◆ **Exercise description**: Count the lines in the records below that contain the string "스티커를", treating case as significant, and give only the number.
-- begin --
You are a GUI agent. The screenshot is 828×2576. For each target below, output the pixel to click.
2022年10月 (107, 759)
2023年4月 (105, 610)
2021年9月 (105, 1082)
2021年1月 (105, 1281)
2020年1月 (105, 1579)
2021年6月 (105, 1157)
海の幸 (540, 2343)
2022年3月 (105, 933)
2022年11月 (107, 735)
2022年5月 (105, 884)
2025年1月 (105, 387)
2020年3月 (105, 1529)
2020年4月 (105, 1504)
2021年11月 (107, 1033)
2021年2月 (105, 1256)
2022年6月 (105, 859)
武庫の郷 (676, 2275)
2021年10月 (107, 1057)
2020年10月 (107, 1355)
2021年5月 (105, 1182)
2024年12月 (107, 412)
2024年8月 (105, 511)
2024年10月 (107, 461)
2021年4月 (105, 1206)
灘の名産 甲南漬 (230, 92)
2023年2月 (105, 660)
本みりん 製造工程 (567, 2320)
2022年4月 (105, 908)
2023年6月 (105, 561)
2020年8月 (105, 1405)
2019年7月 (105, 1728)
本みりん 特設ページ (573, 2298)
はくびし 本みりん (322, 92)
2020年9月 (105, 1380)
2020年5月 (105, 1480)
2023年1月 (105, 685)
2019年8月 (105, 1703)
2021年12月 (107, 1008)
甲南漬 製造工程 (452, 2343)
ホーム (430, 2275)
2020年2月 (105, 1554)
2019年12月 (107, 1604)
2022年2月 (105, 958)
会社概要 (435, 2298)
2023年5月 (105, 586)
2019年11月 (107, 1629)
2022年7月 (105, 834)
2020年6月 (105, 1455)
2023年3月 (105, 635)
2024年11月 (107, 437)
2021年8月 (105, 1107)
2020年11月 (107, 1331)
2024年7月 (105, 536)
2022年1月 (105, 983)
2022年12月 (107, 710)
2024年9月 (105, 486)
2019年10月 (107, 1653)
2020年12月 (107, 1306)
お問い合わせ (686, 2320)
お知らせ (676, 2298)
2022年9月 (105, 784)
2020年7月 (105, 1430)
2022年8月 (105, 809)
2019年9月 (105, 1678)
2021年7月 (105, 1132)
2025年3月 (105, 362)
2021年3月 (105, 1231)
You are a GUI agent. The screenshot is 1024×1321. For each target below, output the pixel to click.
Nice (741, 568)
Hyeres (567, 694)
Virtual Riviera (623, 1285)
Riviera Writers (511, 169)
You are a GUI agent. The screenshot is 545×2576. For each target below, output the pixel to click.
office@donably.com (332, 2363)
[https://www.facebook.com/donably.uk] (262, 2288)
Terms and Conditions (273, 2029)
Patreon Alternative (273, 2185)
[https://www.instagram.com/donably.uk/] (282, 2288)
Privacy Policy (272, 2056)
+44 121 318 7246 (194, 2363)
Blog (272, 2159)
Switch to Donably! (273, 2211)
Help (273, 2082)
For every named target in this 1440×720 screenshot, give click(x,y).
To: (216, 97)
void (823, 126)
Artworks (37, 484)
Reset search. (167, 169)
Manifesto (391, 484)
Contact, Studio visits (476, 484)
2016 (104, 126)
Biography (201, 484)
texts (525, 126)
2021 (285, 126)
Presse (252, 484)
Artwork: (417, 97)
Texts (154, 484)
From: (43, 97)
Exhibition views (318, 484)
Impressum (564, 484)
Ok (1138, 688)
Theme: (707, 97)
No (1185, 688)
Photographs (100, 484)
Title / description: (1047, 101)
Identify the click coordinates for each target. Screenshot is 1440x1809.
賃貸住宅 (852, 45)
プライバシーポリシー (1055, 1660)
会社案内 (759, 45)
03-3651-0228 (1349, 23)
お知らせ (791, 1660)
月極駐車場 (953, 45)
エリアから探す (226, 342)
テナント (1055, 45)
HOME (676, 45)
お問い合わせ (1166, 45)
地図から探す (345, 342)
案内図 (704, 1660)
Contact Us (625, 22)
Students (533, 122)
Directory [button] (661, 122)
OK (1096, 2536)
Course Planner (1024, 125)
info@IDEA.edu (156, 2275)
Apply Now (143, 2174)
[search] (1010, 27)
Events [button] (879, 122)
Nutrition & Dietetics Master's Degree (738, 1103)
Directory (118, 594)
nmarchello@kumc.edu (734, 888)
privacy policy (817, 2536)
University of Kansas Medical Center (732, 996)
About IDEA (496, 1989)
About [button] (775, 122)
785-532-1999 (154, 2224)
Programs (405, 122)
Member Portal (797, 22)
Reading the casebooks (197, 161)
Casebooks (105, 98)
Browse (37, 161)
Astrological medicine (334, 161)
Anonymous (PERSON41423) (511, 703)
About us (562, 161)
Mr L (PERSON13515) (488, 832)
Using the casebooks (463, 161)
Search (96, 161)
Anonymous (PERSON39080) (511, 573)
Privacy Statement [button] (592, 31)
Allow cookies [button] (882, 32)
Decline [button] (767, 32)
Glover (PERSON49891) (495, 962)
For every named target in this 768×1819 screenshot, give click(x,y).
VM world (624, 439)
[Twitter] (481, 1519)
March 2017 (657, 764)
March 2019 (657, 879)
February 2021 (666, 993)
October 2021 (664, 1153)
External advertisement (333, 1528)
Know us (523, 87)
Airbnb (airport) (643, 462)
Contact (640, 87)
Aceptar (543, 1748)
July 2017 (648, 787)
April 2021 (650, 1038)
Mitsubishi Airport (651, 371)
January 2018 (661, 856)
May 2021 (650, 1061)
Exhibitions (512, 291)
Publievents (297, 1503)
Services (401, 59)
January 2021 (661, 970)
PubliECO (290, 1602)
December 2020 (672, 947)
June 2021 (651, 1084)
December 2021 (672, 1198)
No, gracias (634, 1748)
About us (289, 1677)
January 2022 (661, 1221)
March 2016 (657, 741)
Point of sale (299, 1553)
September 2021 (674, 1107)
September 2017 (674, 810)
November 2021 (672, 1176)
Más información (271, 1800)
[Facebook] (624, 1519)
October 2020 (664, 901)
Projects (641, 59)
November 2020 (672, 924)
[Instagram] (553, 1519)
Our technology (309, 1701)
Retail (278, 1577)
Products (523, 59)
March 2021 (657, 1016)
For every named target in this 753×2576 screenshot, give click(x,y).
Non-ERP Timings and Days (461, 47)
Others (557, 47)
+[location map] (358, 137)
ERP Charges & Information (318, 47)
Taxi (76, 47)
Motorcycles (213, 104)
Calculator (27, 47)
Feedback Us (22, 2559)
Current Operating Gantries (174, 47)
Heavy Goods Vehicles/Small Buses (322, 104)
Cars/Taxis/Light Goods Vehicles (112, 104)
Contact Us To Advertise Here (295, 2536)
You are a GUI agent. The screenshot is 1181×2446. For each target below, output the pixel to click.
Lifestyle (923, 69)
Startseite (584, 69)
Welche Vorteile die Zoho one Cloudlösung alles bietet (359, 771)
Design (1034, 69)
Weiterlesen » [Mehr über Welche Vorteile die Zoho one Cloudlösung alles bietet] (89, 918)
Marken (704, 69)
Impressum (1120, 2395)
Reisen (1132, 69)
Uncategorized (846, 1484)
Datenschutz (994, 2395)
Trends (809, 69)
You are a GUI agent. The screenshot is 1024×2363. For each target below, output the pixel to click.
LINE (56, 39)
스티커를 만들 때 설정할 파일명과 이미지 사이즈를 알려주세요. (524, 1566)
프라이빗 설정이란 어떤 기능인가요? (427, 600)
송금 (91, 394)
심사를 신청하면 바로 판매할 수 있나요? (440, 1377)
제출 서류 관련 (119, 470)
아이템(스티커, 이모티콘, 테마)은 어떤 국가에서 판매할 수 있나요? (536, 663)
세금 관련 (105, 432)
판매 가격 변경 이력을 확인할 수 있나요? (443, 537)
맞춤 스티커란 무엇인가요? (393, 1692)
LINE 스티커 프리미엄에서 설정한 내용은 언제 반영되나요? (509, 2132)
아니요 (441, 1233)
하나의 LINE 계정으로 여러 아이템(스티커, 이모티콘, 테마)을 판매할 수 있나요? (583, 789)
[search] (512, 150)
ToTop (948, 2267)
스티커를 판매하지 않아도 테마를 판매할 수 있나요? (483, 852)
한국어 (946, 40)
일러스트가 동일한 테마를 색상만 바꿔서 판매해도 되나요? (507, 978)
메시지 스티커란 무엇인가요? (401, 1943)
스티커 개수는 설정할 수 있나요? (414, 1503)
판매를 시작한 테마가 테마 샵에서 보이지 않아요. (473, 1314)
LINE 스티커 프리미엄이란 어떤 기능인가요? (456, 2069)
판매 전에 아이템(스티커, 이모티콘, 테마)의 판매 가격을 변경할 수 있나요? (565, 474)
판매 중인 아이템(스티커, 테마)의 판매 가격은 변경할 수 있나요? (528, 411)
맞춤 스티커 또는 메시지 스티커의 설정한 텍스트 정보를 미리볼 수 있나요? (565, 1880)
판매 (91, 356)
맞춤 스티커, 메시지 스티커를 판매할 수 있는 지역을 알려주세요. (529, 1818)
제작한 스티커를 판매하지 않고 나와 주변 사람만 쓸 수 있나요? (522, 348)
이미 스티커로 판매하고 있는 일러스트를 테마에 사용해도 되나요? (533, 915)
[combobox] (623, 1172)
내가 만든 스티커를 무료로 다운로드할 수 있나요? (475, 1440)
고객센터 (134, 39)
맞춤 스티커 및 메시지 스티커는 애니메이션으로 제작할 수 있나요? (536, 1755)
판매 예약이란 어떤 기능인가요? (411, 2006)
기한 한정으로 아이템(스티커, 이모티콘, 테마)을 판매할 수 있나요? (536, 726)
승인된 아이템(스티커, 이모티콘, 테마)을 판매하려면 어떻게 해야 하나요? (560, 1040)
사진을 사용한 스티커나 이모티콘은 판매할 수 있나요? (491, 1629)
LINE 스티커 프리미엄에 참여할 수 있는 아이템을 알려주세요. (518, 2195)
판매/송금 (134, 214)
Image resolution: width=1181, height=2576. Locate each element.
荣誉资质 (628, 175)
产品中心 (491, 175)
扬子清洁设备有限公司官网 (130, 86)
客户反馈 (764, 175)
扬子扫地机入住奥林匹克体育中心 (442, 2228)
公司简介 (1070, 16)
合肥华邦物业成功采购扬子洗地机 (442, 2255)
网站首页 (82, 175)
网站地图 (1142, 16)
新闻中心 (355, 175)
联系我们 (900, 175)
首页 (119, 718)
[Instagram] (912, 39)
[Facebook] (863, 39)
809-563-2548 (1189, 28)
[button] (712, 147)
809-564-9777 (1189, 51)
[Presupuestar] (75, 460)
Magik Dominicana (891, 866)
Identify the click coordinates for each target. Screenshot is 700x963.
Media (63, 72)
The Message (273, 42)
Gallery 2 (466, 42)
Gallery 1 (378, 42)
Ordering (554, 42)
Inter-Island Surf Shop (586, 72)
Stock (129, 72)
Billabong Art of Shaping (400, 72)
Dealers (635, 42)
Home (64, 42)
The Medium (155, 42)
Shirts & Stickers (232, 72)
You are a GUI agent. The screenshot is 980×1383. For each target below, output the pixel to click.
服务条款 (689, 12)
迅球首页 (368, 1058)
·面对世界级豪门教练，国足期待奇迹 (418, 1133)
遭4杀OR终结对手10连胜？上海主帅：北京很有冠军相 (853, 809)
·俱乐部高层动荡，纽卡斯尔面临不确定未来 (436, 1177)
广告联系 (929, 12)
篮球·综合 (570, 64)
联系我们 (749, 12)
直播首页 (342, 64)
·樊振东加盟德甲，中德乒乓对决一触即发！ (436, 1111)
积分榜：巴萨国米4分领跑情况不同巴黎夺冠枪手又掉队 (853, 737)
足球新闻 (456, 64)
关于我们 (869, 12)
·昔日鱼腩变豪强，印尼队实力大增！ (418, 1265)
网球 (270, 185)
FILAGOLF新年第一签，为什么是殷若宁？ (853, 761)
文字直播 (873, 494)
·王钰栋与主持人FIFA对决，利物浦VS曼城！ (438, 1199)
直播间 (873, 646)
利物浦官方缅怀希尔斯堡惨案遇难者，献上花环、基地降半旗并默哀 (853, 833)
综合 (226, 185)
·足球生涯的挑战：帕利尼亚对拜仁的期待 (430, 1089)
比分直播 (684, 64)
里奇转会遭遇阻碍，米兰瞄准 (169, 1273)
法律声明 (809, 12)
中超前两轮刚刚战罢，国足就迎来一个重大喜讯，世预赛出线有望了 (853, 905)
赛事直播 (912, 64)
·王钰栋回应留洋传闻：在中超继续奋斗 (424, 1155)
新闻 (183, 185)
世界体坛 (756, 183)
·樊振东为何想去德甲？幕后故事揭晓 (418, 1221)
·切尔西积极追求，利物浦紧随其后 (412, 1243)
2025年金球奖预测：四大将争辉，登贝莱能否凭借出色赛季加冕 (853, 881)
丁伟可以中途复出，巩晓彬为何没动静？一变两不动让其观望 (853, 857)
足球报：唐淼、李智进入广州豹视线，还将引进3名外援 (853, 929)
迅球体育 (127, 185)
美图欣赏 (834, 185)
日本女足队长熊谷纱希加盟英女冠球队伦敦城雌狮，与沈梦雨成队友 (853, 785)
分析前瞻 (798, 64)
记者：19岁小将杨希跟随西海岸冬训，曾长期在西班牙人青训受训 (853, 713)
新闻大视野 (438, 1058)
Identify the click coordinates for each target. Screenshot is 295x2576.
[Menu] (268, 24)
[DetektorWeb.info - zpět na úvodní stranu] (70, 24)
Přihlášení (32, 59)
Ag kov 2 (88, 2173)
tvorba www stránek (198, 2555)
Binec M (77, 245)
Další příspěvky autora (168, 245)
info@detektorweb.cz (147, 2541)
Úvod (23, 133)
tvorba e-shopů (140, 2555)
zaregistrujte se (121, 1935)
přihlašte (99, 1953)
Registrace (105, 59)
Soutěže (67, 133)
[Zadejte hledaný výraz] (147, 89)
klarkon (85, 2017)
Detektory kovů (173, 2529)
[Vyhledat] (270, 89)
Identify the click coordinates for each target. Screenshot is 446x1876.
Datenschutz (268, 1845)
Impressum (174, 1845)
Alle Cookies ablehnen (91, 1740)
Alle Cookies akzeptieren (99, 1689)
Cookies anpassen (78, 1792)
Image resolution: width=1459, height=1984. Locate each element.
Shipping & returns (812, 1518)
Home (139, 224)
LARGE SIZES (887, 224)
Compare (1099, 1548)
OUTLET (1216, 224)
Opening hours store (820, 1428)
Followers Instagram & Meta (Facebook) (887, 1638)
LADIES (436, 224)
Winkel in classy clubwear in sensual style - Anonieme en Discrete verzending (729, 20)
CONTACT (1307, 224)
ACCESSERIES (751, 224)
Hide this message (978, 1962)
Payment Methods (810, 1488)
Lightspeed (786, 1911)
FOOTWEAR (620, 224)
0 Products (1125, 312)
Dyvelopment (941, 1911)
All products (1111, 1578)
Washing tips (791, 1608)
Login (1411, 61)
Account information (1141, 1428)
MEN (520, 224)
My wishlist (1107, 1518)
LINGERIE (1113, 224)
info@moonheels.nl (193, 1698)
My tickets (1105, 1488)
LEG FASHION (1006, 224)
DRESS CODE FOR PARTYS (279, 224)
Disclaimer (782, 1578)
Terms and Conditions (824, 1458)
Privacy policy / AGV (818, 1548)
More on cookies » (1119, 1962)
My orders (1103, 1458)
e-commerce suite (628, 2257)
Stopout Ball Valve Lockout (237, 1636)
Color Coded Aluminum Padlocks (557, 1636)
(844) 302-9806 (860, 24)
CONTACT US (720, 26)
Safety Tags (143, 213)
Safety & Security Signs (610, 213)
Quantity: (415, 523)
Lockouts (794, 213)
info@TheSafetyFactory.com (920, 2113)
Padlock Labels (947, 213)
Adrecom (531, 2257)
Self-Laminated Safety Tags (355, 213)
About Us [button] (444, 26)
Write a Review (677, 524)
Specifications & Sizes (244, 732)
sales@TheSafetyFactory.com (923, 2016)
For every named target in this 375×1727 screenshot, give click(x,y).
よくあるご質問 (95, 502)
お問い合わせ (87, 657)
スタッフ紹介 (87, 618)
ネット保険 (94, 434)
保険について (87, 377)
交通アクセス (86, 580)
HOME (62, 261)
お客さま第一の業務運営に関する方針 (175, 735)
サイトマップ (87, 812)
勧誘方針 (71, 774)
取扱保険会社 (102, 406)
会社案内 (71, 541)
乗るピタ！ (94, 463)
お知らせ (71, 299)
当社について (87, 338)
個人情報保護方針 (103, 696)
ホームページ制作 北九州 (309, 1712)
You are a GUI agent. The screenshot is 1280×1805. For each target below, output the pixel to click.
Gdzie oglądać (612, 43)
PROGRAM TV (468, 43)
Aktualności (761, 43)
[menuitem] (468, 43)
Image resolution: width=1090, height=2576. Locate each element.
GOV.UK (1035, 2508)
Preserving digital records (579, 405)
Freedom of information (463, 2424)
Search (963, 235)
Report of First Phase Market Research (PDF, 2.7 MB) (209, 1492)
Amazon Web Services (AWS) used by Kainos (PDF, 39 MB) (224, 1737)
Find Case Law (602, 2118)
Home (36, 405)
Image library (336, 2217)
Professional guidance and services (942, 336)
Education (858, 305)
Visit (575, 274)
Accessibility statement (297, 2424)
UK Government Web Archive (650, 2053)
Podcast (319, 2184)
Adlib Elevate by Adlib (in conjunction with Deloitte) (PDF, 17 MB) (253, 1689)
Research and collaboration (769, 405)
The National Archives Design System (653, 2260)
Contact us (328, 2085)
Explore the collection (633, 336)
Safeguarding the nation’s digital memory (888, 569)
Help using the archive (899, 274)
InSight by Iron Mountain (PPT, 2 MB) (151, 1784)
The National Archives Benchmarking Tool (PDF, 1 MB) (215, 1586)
-- end --
◆ **Task solution**: 5